To do:
Please return the data below line for line, with no changes at all.

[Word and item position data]
=-=-=-=-=
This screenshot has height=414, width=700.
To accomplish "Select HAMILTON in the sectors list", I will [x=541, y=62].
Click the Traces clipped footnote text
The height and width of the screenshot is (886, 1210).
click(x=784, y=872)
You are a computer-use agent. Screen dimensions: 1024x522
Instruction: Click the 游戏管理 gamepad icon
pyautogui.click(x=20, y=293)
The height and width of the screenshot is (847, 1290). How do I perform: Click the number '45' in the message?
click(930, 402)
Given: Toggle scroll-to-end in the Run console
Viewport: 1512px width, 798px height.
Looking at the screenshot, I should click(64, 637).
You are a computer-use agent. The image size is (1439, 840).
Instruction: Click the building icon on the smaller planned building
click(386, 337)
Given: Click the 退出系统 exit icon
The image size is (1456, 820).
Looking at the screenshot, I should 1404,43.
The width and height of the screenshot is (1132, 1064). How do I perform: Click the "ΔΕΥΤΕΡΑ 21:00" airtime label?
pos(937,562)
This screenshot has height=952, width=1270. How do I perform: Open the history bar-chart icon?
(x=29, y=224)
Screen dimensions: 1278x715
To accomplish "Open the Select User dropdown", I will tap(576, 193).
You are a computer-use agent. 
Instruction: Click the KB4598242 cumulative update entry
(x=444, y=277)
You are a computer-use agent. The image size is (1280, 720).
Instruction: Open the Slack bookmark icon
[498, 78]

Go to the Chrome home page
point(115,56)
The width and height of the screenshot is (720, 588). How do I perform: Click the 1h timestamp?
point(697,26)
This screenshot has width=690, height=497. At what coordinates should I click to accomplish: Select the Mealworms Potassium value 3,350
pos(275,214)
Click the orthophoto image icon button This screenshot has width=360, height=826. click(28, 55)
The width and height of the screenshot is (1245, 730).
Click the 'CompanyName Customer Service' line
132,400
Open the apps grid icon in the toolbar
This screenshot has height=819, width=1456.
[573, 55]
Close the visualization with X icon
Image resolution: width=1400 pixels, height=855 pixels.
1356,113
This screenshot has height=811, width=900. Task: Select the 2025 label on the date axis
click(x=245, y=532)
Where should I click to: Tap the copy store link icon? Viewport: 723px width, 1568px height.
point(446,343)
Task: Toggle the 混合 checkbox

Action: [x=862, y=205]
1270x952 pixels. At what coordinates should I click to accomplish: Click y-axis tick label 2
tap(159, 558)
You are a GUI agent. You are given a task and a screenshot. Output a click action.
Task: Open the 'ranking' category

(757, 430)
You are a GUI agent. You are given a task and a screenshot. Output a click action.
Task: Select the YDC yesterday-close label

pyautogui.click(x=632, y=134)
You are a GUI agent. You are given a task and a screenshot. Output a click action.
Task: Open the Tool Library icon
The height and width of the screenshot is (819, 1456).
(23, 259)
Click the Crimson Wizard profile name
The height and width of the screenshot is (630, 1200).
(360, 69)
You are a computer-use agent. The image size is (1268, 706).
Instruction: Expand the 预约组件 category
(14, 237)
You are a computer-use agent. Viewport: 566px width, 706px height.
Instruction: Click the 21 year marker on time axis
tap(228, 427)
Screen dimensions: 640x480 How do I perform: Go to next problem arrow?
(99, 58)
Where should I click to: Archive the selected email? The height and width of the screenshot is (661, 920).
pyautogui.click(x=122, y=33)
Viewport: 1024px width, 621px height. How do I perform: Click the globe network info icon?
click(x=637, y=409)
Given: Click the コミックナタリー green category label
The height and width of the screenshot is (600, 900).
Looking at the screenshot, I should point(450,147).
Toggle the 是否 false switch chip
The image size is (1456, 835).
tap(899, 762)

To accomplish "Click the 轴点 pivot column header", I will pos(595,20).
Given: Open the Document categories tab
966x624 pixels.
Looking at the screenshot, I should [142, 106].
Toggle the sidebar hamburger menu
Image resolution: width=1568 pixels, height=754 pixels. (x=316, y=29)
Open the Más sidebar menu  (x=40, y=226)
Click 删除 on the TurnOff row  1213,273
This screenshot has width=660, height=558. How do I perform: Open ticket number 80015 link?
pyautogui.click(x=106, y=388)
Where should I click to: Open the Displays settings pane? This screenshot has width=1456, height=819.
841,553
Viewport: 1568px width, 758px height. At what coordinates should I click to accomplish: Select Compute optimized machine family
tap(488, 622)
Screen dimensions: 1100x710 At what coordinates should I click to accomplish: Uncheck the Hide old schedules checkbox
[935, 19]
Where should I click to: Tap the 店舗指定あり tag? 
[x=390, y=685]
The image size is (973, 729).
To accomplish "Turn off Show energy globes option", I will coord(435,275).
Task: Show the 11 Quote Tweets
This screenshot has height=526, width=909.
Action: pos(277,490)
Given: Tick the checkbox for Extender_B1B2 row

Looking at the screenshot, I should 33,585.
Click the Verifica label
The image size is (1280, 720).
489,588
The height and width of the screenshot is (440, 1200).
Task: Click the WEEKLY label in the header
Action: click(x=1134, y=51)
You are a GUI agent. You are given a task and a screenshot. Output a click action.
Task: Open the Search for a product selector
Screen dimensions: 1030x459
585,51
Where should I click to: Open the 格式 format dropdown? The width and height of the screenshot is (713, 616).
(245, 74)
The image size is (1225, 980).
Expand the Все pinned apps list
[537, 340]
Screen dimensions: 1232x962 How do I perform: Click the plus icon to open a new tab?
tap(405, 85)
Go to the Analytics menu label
=-=-=-=-=
Complete output:
This screenshot has height=414, width=700.
To accomplish "Select HAMILTON in the sectors list", I will [x=541, y=62].
Click the Traces clipped footnote text
The height and width of the screenshot is (886, 1210).
click(x=784, y=872)
You are a computer-use agent. Screen dimensions: 1024x522
Instruction: Click the 游戏管理 gamepad icon
pyautogui.click(x=20, y=293)
The height and width of the screenshot is (847, 1290). How do I perform: Click the number '45' in the message?
click(930, 402)
Given: Toggle scroll-to-end in the Run console
Viewport: 1512px width, 798px height.
Looking at the screenshot, I should click(64, 637).
You are a computer-use agent. The image size is (1439, 840).
Instruction: Click the building icon on the smaller planned building
click(386, 337)
Given: Click the 退出系统 exit icon
The image size is (1456, 820).
Looking at the screenshot, I should 1404,43.
The width and height of the screenshot is (1132, 1064). How do I perform: Click the "ΔΕΥΤΕΡΑ 21:00" airtime label?
pos(937,562)
This screenshot has height=952, width=1270. How do I perform: Open the history bar-chart icon?
(x=29, y=224)
Screen dimensions: 1278x715
To accomplish "Open the Select User dropdown", I will tap(576, 193).
You are a computer-use agent. 
Instruction: Click the KB4598242 cumulative update entry
(x=444, y=277)
You are a computer-use agent. The image size is (1280, 720).
Instruction: Open the Slack bookmark icon
[498, 78]

Go to the Chrome home page
point(115,56)
The width and height of the screenshot is (720, 588). How do I perform: Click the 1h timestamp?
point(697,26)
This screenshot has width=690, height=497. At what coordinates should I click to accomplish: Select the Mealworms Potassium value 3,350
pos(275,214)
Click the orthophoto image icon button This screenshot has width=360, height=826. click(28, 55)
The width and height of the screenshot is (1245, 730).
Click the 'CompanyName Customer Service' line
132,400
Open the apps grid icon in the toolbar
This screenshot has height=819, width=1456.
[573, 55]
Close the visualization with X icon
Image resolution: width=1400 pixels, height=855 pixels.
1356,113
This screenshot has height=811, width=900. Task: Select the 2025 label on the date axis
click(x=245, y=532)
Where should I click to: Tap the copy store link icon? Viewport: 723px width, 1568px height.
point(446,343)
Task: Toggle the 混合 checkbox

Action: [x=862, y=205]
1270x952 pixels. At what coordinates should I click to accomplish: Click y-axis tick label 2
tap(159, 558)
You are a GUI agent. You are given a task and a screenshot. Output a click action.
Task: Open the 'ranking' category

(757, 430)
You are a GUI agent. You are given a task and a screenshot. Output a click action.
Task: Select the YDC yesterday-close label

pyautogui.click(x=632, y=134)
You are a GUI agent. You are given a task and a screenshot. Output a click action.
Task: Open the Tool Library icon
The height and width of the screenshot is (819, 1456).
(23, 259)
Click the Crimson Wizard profile name
The height and width of the screenshot is (630, 1200).
(360, 69)
You are a computer-use agent. The image size is (1268, 706).
Instruction: Expand the 预约组件 category
(14, 237)
You are a computer-use agent. Viewport: 566px width, 706px height.
Instruction: Click the 21 year marker on time axis
tap(228, 427)
Screen dimensions: 640x480 How do I perform: Go to next problem arrow?
(99, 58)
Where should I click to: Archive the selected email? The height and width of the screenshot is (661, 920).
pyautogui.click(x=122, y=33)
Viewport: 1024px width, 621px height. How do I perform: Click the globe network info icon?
click(x=637, y=409)
Given: Click the コミックナタリー green category label
The height and width of the screenshot is (600, 900).
Looking at the screenshot, I should point(450,147).
Toggle the 是否 false switch chip
The image size is (1456, 835).
tap(899, 762)

To accomplish "Click the 轴点 pivot column header", I will pos(595,20).
Given: Open the Document categories tab
966x624 pixels.
Looking at the screenshot, I should [142, 106].
Toggle the sidebar hamburger menu
Image resolution: width=1568 pixels, height=754 pixels. (x=316, y=29)
Open the Más sidebar menu  (x=40, y=226)
Click 删除 on the TurnOff row  1213,273
This screenshot has width=660, height=558. How do I perform: Open ticket number 80015 link?
pyautogui.click(x=106, y=388)
Where should I click to: Open the Displays settings pane? This screenshot has width=1456, height=819.
841,553
Viewport: 1568px width, 758px height. At what coordinates should I click to accomplish: Select Compute optimized machine family
tap(488, 622)
Screen dimensions: 1100x710 At what coordinates should I click to accomplish: Uncheck the Hide old schedules checkbox
[935, 19]
Where should I click to: Tap the 店舗指定あり tag? 
[x=390, y=685]
The image size is (973, 729).
To accomplish "Turn off Show energy globes option", I will coord(435,275).
Task: Show the 11 Quote Tweets
This screenshot has height=526, width=909.
Action: pos(277,490)
Given: Tick the checkbox for Extender_B1B2 row

Looking at the screenshot, I should 33,585.
Click the Verifica label
The image size is (1280, 720).
489,588
The height and width of the screenshot is (440, 1200).
Task: Click the WEEKLY label in the header
Action: click(x=1134, y=51)
You are a GUI agent. You are given a task and a screenshot. Output a click action.
Task: Open the Search for a product selector
Screen dimensions: 1030x459
585,51
Where should I click to: Open the 格式 format dropdown? The width and height of the screenshot is (713, 616).
(245, 74)
The image size is (1225, 980).
Expand the Все pinned apps list
[537, 340]
Screen dimensions: 1232x962 How do I perform: Click the plus icon to open a new tab?
tap(405, 85)
Go to the Analytics menu label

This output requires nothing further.